▸ **YOUR GOAL**: Reproduce each record exactly.

::::

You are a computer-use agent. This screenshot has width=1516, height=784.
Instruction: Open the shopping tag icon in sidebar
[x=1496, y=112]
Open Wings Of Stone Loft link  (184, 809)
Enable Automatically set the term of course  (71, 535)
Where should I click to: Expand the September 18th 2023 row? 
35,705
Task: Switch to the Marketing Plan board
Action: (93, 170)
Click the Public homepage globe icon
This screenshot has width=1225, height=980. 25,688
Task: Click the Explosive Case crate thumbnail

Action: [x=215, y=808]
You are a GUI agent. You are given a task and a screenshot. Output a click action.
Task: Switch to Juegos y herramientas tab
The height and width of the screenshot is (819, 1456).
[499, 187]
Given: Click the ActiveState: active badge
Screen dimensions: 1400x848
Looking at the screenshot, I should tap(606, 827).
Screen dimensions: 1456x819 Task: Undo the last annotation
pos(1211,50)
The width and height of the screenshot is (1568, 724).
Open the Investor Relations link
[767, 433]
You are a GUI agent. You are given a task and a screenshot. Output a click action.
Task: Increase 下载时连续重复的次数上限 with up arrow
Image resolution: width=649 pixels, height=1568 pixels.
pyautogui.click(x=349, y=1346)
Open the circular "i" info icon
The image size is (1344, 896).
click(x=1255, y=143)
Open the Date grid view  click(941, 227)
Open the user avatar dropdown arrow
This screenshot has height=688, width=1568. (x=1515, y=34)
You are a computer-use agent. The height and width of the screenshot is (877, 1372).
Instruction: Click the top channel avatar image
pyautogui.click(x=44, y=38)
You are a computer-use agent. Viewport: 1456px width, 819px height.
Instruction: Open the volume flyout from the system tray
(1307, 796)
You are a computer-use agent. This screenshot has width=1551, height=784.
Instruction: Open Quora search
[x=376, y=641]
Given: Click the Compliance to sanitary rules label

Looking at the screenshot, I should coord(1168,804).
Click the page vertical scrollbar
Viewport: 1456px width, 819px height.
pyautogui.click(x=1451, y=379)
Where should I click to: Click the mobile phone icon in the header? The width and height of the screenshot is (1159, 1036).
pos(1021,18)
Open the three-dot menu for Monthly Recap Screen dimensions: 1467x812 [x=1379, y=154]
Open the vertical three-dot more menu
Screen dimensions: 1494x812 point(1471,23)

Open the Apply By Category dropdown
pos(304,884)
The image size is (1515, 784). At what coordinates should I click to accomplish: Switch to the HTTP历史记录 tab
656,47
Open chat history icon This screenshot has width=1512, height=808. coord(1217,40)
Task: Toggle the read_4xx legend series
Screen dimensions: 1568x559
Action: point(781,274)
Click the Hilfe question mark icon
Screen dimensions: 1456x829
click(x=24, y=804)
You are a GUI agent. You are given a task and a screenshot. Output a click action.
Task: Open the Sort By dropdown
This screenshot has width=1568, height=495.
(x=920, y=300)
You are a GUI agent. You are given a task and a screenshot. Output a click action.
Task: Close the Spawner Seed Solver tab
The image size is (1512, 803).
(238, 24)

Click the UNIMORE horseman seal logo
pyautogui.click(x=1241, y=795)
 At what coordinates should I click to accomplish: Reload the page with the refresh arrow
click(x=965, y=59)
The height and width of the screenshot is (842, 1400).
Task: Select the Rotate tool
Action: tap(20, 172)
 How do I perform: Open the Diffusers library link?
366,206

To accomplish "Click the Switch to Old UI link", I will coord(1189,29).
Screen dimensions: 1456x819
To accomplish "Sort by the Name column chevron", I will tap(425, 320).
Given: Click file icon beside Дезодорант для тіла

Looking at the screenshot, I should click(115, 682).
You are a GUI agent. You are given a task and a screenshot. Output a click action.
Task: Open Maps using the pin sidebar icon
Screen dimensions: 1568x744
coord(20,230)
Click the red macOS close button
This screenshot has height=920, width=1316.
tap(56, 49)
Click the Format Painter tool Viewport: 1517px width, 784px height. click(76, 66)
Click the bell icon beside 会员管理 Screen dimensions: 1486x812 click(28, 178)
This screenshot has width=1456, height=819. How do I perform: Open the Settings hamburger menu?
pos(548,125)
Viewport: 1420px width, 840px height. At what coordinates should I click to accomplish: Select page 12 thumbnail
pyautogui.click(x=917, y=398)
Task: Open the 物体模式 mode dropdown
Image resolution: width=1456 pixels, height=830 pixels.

::::

▸ **THE COMPLETED TASK**:
You are a computer-use agent. This screenshot has width=1516, height=784.
Instruction: Open the shopping tag icon in sidebar
[x=1496, y=112]
Open Wings Of Stone Loft link  (184, 809)
Enable Automatically set the term of course  (71, 535)
Where should I click to: Expand the September 18th 2023 row? 
35,705
Task: Switch to the Marketing Plan board
Action: (93, 170)
Click the Public homepage globe icon
This screenshot has width=1225, height=980. 25,688
Task: Click the Explosive Case crate thumbnail

Action: [x=215, y=808]
You are a GUI agent. You are given a task and a screenshot. Output a click action.
Task: Switch to Juegos y herramientas tab
The height and width of the screenshot is (819, 1456).
[499, 187]
Given: Click the ActiveState: active badge
Screen dimensions: 1400x848
Looking at the screenshot, I should tap(606, 827).
Screen dimensions: 1456x819 Task: Undo the last annotation
pos(1211,50)
The width and height of the screenshot is (1568, 724).
Open the Investor Relations link
[767, 433]
You are a GUI agent. You are given a task and a screenshot. Output a click action.
Task: Increase 下载时连续重复的次数上限 with up arrow
Image resolution: width=649 pixels, height=1568 pixels.
pyautogui.click(x=349, y=1346)
Open the circular "i" info icon
The image size is (1344, 896).
click(x=1255, y=143)
Open the Date grid view  click(941, 227)
Open the user avatar dropdown arrow
This screenshot has height=688, width=1568. (x=1515, y=34)
You are a computer-use agent. The height and width of the screenshot is (877, 1372).
Instruction: Click the top channel avatar image
pyautogui.click(x=44, y=38)
You are a computer-use agent. Viewport: 1456px width, 819px height.
Instruction: Open the volume flyout from the system tray
(1307, 796)
You are a computer-use agent. This screenshot has width=1551, height=784.
Instruction: Open Quora search
[x=376, y=641]
Given: Click the Compliance to sanitary rules label

Looking at the screenshot, I should coord(1168,804).
Click the page vertical scrollbar
Viewport: 1456px width, 819px height.
pyautogui.click(x=1451, y=379)
Where should I click to: Click the mobile phone icon in the header? The width and height of the screenshot is (1159, 1036).
pos(1021,18)
Open the three-dot menu for Monthly Recap Screen dimensions: 1467x812 [x=1379, y=154]
Open the vertical three-dot more menu
Screen dimensions: 1494x812 point(1471,23)

Open the Apply By Category dropdown
pos(304,884)
The image size is (1515, 784). At what coordinates should I click to accomplish: Switch to the HTTP历史记录 tab
656,47
Open chat history icon This screenshot has width=1512, height=808. coord(1217,40)
Task: Toggle the read_4xx legend series
Screen dimensions: 1568x559
Action: point(781,274)
Click the Hilfe question mark icon
Screen dimensions: 1456x829
click(x=24, y=804)
You are a GUI agent. You are given a task and a screenshot. Output a click action.
Task: Open the Sort By dropdown
This screenshot has width=1568, height=495.
(x=920, y=300)
You are a GUI agent. You are given a task and a screenshot. Output a click action.
Task: Close the Spawner Seed Solver tab
The image size is (1512, 803).
(238, 24)

Click the UNIMORE horseman seal logo
pyautogui.click(x=1241, y=795)
 At what coordinates should I click to accomplish: Reload the page with the refresh arrow
click(x=965, y=59)
The height and width of the screenshot is (842, 1400).
Task: Select the Rotate tool
Action: tap(20, 172)
 How do I perform: Open the Diffusers library link?
366,206

To accomplish "Click the Switch to Old UI link", I will coord(1189,29).
Screen dimensions: 1456x819
To accomplish "Sort by the Name column chevron", I will tap(425, 320).
Given: Click file icon beside Дезодорант для тіла

Looking at the screenshot, I should click(115, 682).
You are a GUI agent. You are given a task and a screenshot. Output a click action.
Task: Open Maps using the pin sidebar icon
Screen dimensions: 1568x744
coord(20,230)
Click the red macOS close button
This screenshot has height=920, width=1316.
tap(56, 49)
Click the Format Painter tool Viewport: 1517px width, 784px height. click(76, 66)
Click the bell icon beside 会员管理 Screen dimensions: 1486x812 click(28, 178)
This screenshot has width=1456, height=819. How do I perform: Open the Settings hamburger menu?
pos(548,125)
Viewport: 1420px width, 840px height. At what coordinates should I click to accomplish: Select page 12 thumbnail
pyautogui.click(x=917, y=398)
Task: Open the 物体模式 mode dropdown
Image resolution: width=1456 pixels, height=830 pixels.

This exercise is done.